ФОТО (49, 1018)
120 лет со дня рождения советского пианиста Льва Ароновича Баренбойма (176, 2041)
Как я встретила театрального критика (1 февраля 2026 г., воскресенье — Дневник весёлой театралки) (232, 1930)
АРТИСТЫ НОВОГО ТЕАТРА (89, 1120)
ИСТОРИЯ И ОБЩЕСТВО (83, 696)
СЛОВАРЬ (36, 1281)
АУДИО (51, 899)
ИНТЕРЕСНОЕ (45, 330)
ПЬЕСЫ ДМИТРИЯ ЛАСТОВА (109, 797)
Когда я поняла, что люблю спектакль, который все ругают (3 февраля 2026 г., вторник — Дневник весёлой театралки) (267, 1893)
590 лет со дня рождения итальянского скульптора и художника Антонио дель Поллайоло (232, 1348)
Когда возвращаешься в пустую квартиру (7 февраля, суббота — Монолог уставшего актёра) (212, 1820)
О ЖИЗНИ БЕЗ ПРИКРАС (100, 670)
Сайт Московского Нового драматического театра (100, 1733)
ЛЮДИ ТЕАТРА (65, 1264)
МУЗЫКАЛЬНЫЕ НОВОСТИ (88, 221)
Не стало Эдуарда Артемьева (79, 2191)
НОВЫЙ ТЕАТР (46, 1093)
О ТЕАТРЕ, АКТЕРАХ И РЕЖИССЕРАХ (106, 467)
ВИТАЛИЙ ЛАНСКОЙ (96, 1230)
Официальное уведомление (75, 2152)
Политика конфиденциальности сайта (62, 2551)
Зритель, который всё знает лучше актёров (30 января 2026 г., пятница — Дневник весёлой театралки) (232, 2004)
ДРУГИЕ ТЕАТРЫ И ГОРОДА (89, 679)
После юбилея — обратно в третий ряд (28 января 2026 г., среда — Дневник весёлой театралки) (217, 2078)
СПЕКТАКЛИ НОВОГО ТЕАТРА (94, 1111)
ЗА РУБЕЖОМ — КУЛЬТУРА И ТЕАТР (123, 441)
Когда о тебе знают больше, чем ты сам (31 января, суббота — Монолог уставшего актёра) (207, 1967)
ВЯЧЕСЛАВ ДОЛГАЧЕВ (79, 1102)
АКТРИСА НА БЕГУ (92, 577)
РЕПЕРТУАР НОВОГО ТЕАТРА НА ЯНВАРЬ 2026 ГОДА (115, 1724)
• • • • • • •
## About this exercise:
A word-for-word restatement of the records above from the line containing "ЗА РУБЕЖОМ — КУЛЬТУРА И ТЕАТР (123, 441)" to their final line is all the answer should hold.

## Result of this exercise:
ЗА РУБЕЖОМ — КУЛЬТУРА И ТЕАТР (123, 441)
Когда о тебе знают больше, чем ты сам (31 января, суббота — Монолог уставшего актёра) (207, 1967)
ВЯЧЕСЛАВ ДОЛГАЧЕВ (79, 1102)
АКТРИСА НА БЕГУ (92, 577)
РЕПЕРТУАР НОВОГО ТЕАТРА НА ЯНВАРЬ 2026 ГОДА (115, 1724)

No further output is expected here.